[求められる作業 1] 引用文のうち、「2023年07月23日 | 小説」から「形forme d’existence(現実)対 思想idéologie(真実)」までを両端も含めてそのまま引用せよ。
[求められる作業 2] 引用文で番号1から3の対立に添えられているフランス語の語をすべて挙げよ。
[求められる作業 3] 次の記述が引用文と合うかどうかを答えよ。それぞれ「はい」か「いいえ」で答え、決め手となる引用文の語句をそのまま引くこと。(a) 精神分析、マルクス主義、地層学は、真の現実と真実の性質の対立として示されている。(b) レヴィストロースは構造主義とは何かを講釈している。(c) 取り上げられた一節は1頁の短さである。

[引用文]
蕃神義雄 部族民通信

レヴィストロース著作悲しき熱帯、神話学4部作を紹介している。

悲しき熱帯61頁 旅の紙片 弁証法、精神分析、現象論、構造主義 上

2023年07月23日 | 小説
(2023年7月23日) クロード・レヴィストロース著「Tristes Tropiques悲しき熱帯」第2章Feuilles de route (旅の紙片)の61頁、弁証法、精神分析、現象論に対する批判が現れる。それぞれの思想を、構造主義の理念のもと、二律の対立で分解している ;
精神分析、マルクス主義、(古い世代の)地層学は
1 réalité vraie真の現実 対 真実の性質nature du vrai の対立

現象論と実存主義
2 体験するvécu(現実)対 体験を超えたréel(真実)

なおレヴィストロースが標榜する構造主義は3 形forme d’existence(現実)対 思想idéologie(真実)
(ここには本章は言及していないが)

ポケット版悲しき熱帯の表紙

ここで採り上げている手法は、自身が温めていた「構造主義」を基盤として批判するにつきます。彼の主張とそれら説との段差が読み取れる。そもそも彼は構造主義とはなんたるかを講釈しない。この一節を読み取るとは演繹を逆に働かせて、レヴィストロース思想を理解する近道である。1頁の短さながら、読者氏にも(原文で)理解に至るように(比較的平易に)まとまっている。早速、読解と解釈に挑戦せむとす。

書き出し;
« Au niveau différent de la réalité, la marxisme me semble procéder de la même façon que la géologie et la psychanalyse entendue au sens que lui avait donné son fondateur : tous trois démontrent que comprendre consiste à réduire un type de réalité à un autre ; que la réalité vraie n’est jamais la plus manifeste ; et que la nature du vrai transparait déjà dans le soin qu’il met à se dérober » (61頁)
訳;マルクス主義は、地層学や精神分析と同じ手法から生じているかに思える。精神分析については創始者が方向性を定めたやり方がこれに当たる。3の理論が主張する中身とは、一つの現実を別の一つの現実に矮小化させるだけ。真の現実réalité vraieが見えている訳でないのに、真実の「主体」が(創始者が)開発し「その手順をそらしたい」(治療法)の中に見え透いているのである。

保存データ
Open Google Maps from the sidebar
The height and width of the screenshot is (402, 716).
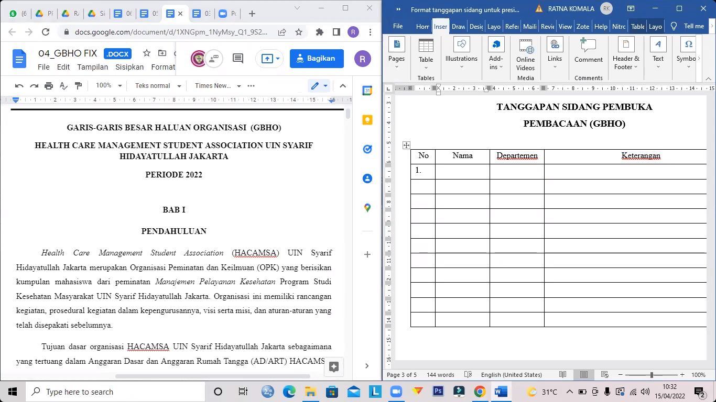367,207
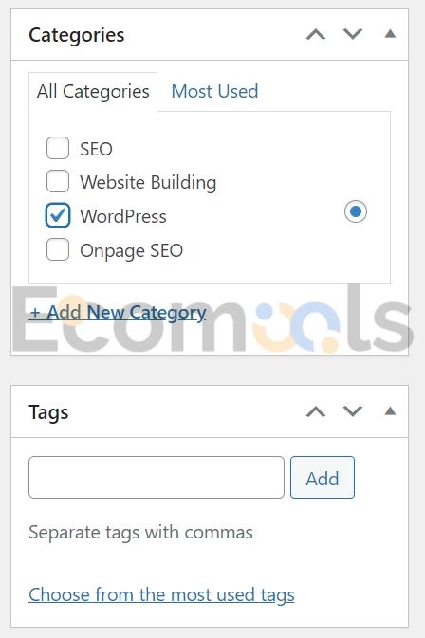
Task: Click the Add button for tags
Action: coord(323,477)
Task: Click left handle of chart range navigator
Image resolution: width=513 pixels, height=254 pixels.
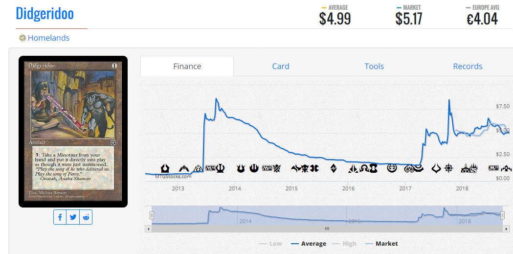Action: [x=152, y=215]
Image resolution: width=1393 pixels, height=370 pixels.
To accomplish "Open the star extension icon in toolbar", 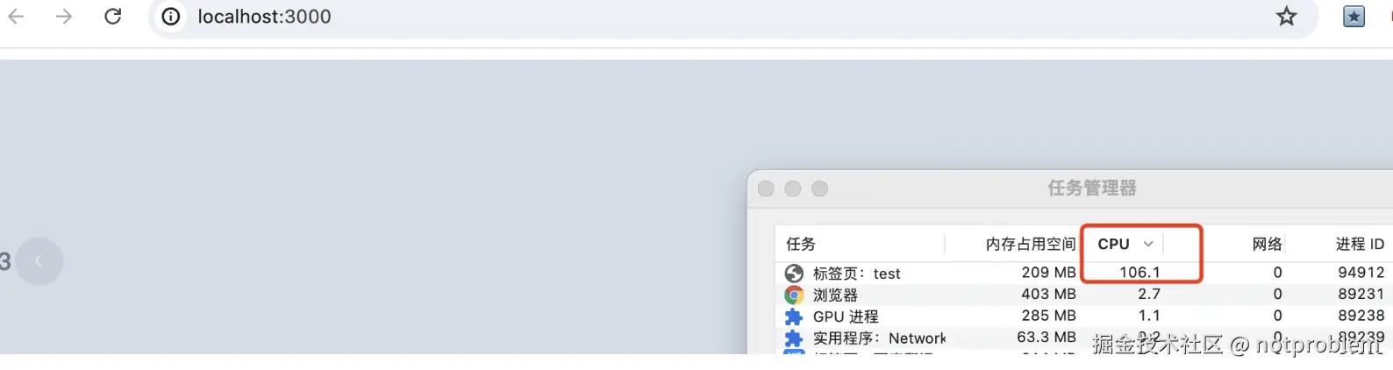I will 1354,16.
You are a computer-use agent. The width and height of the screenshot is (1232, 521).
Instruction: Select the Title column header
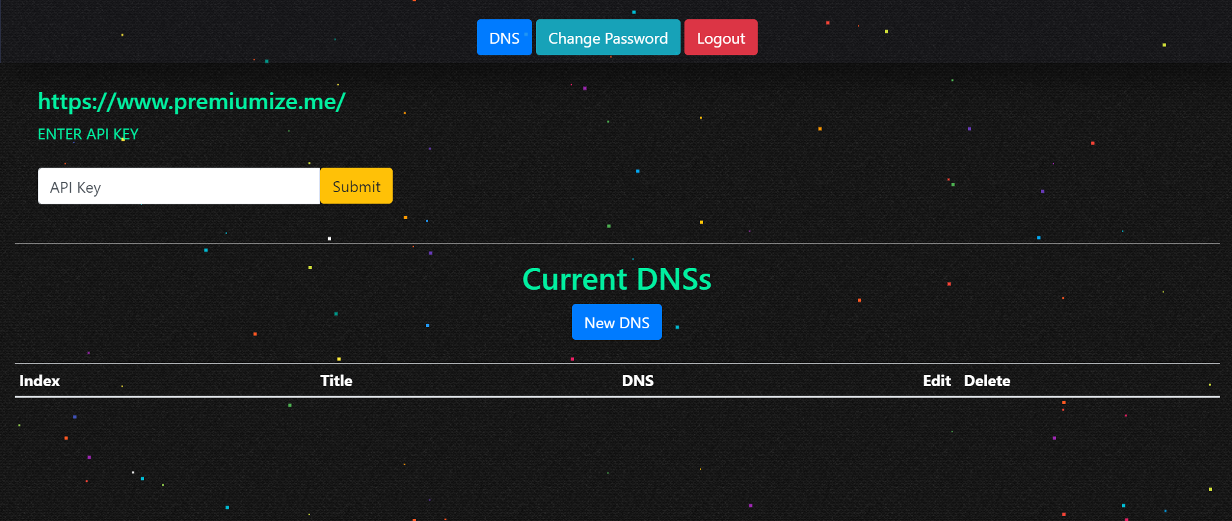pyautogui.click(x=336, y=381)
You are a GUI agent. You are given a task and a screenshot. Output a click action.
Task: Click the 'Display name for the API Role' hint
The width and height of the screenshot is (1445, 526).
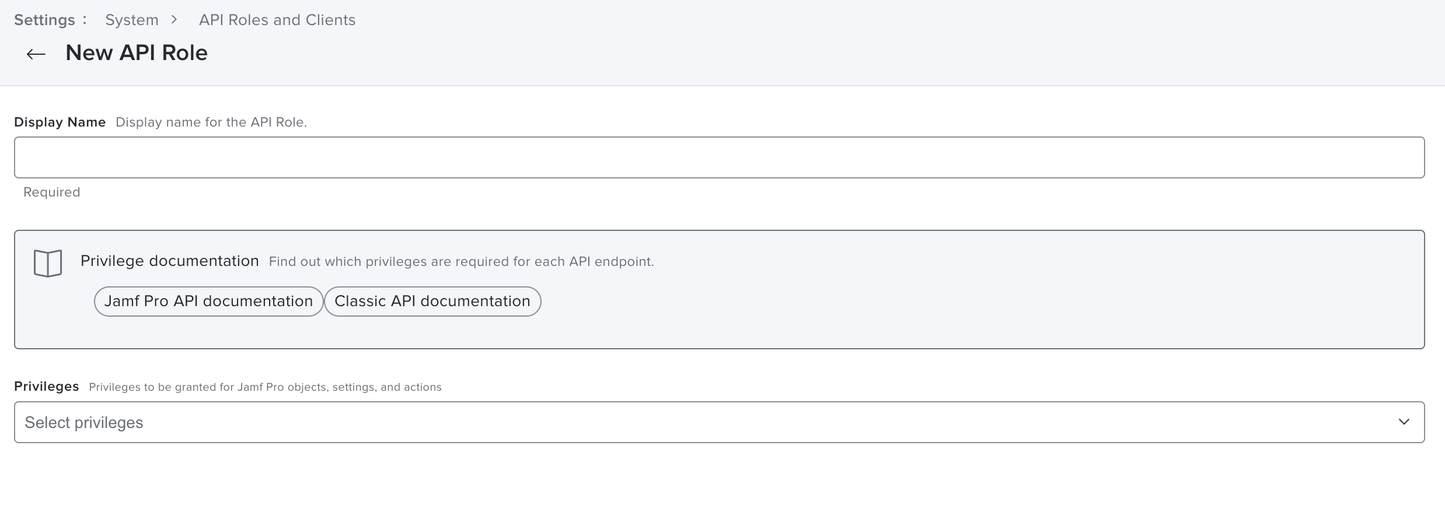coord(211,122)
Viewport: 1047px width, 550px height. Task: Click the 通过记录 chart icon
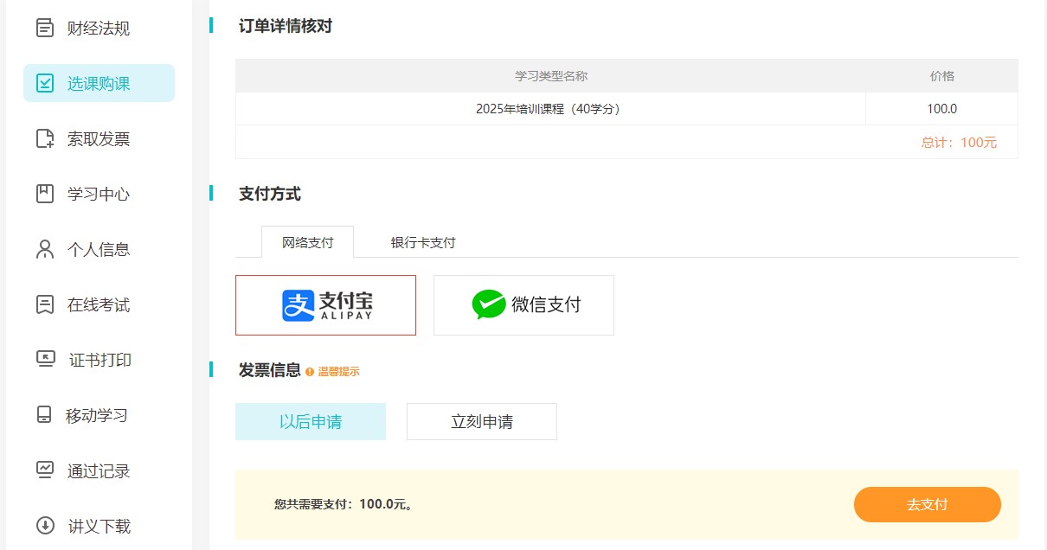point(44,470)
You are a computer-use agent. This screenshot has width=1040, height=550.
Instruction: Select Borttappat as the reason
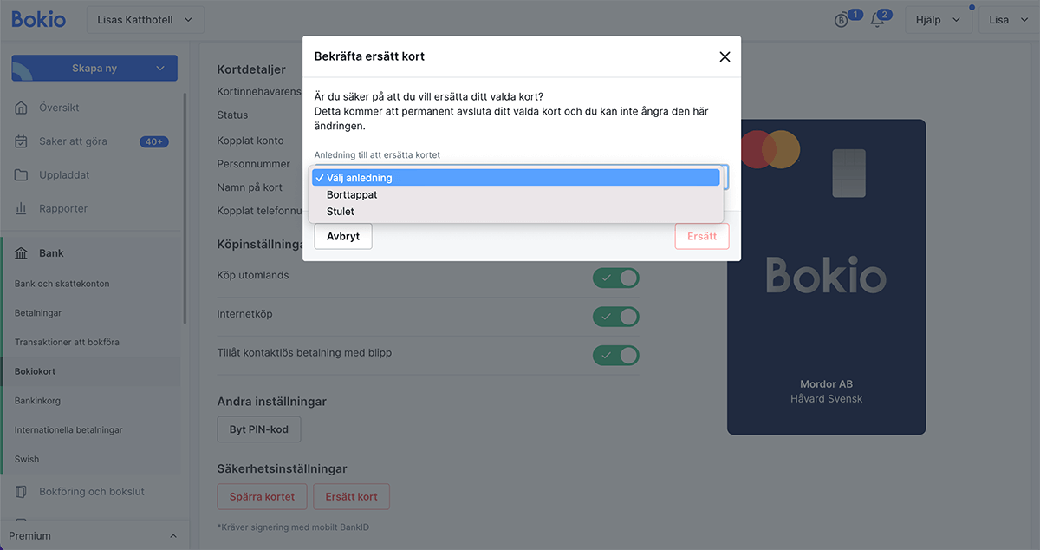click(352, 195)
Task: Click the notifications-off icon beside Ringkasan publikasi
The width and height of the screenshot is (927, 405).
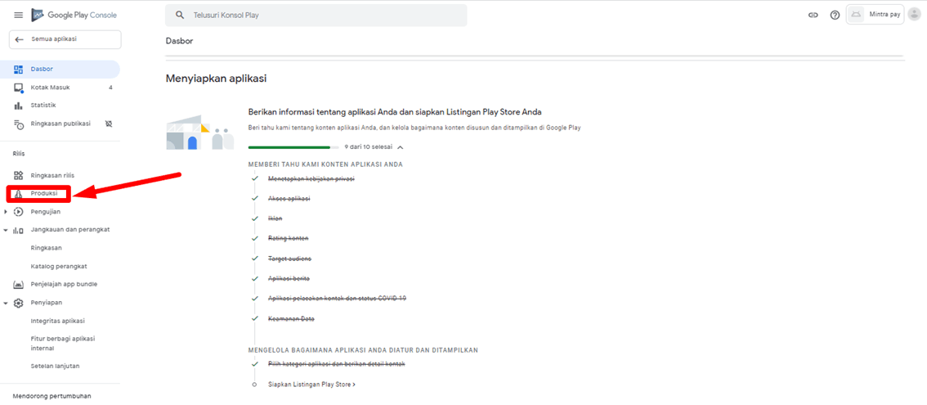Action: coord(109,124)
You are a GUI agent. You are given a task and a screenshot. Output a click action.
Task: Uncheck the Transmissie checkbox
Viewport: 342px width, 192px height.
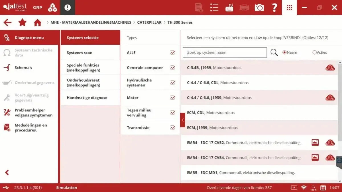173,127
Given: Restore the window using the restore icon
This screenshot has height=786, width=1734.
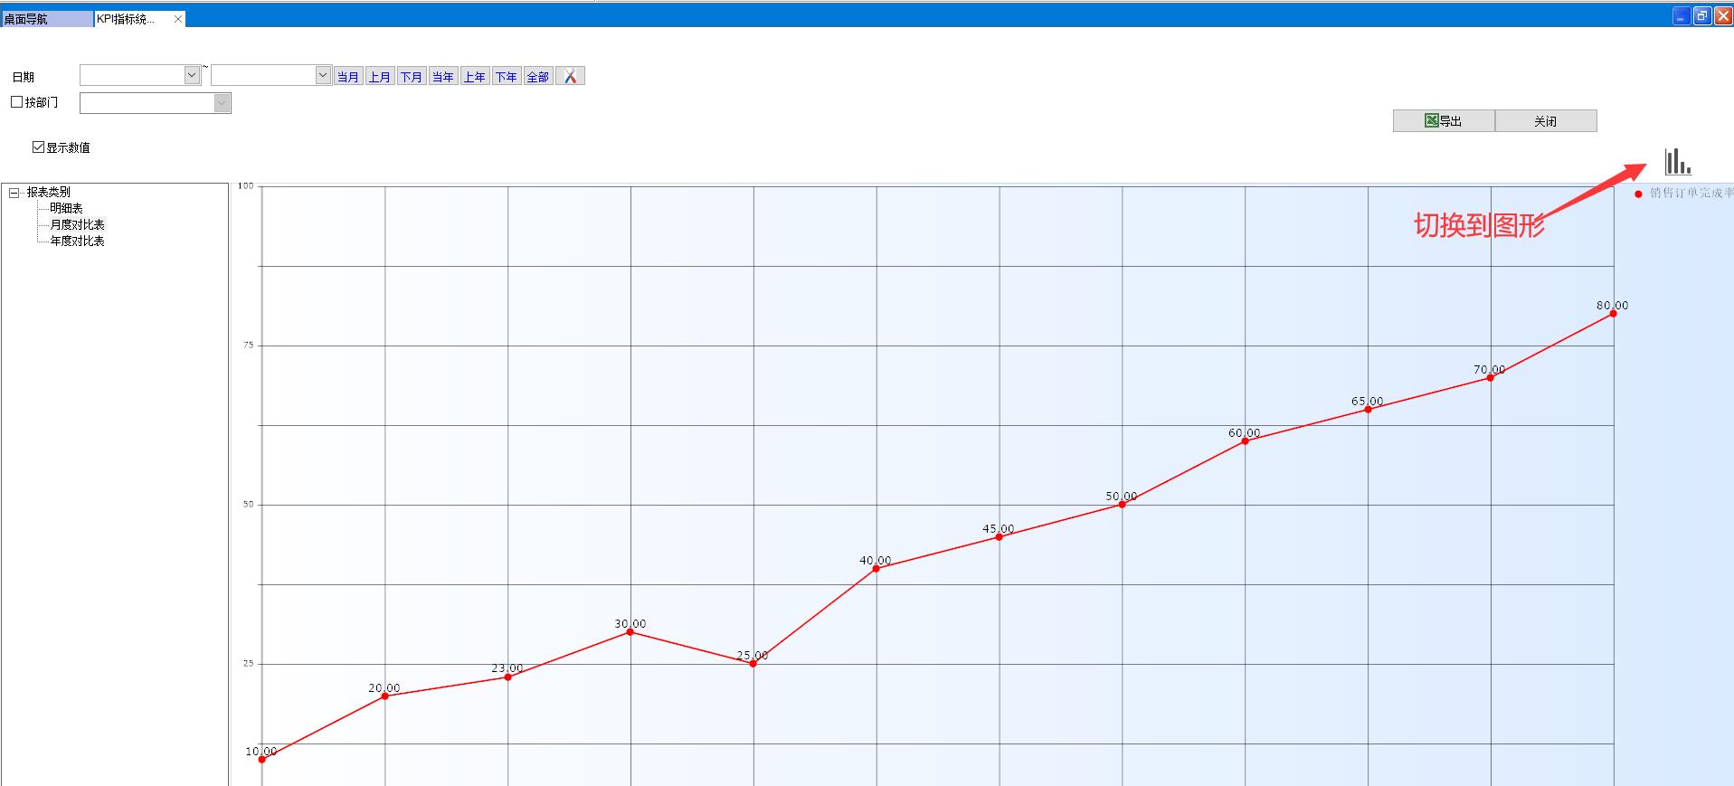Looking at the screenshot, I should pyautogui.click(x=1701, y=16).
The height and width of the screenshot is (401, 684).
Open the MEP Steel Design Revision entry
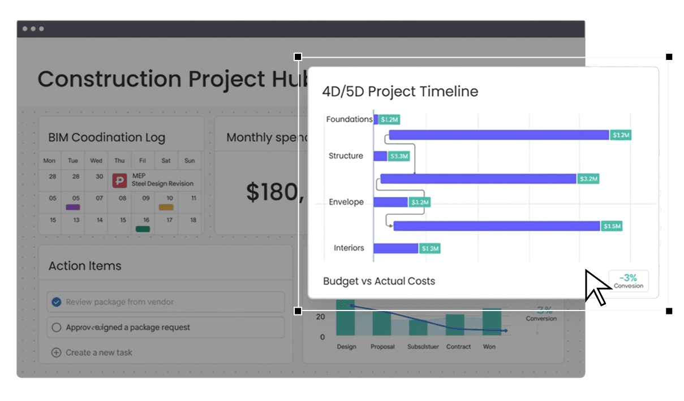162,180
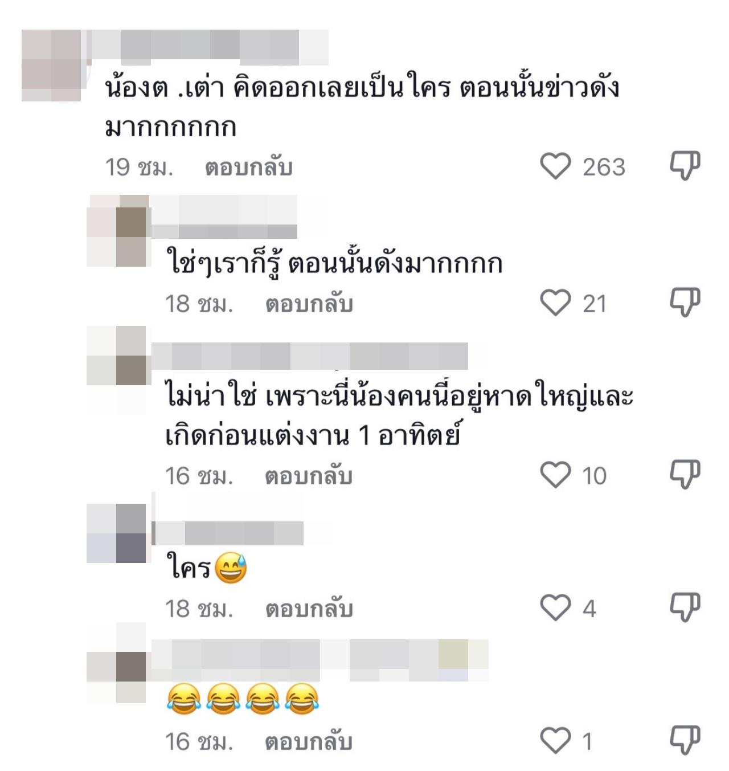Like the reply with 10 likes
Screen dimensions: 729x771
(x=555, y=475)
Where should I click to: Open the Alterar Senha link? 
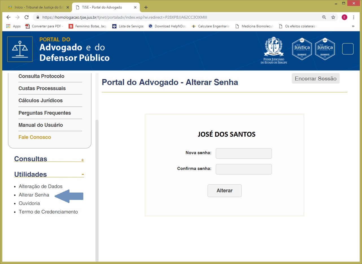click(x=34, y=195)
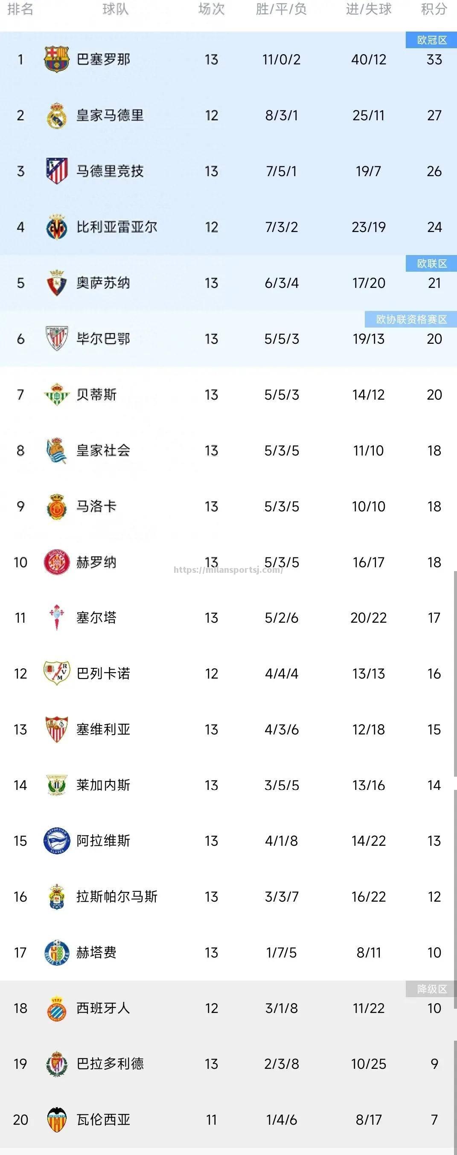Click the Real Madrid crest icon
The width and height of the screenshot is (457, 1155).
click(x=57, y=115)

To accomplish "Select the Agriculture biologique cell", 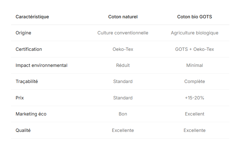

[解答欄 1]
2023年07月23日 | 小説
(2023年7月23日) クロード・レヴィストロース著「Tristes Tropiques悲しき熱帯」第2章Feuilles de route (旅の紙片)の61頁、弁証法、精神分析、現象論に対する批判が現れる。それぞれの思想を、構造主義の理念のもと、二律の対立で分解している ;
精神分析、マルクス主義、(古い世代の)地層学は
1 réalité vraie真の現実 対 真実の性質nature du vrai の対立

現象論と実存主義
2 体験するvécu(現実)対 体験を超えたréel(真実)

なおレヴィストロースが標榜する構造主義は3 形forme d’existence(現実)対 思想idéologie(真実)

[解答欄 2] réalité vraie、nature du vrai、vécu、réel、forme d’existence、idéologie

[解答欄 3]
(a) はい。「精神分析、マルクス主義、(古い世代の)地層学は」「1 réalité vraie真の現実 対 真実の性質nature du vrai の対立」
(b) いいえ。「そもそも彼は構造主義とはなんたるかを講釈しない。」
(c) はい。「1頁の短さながら」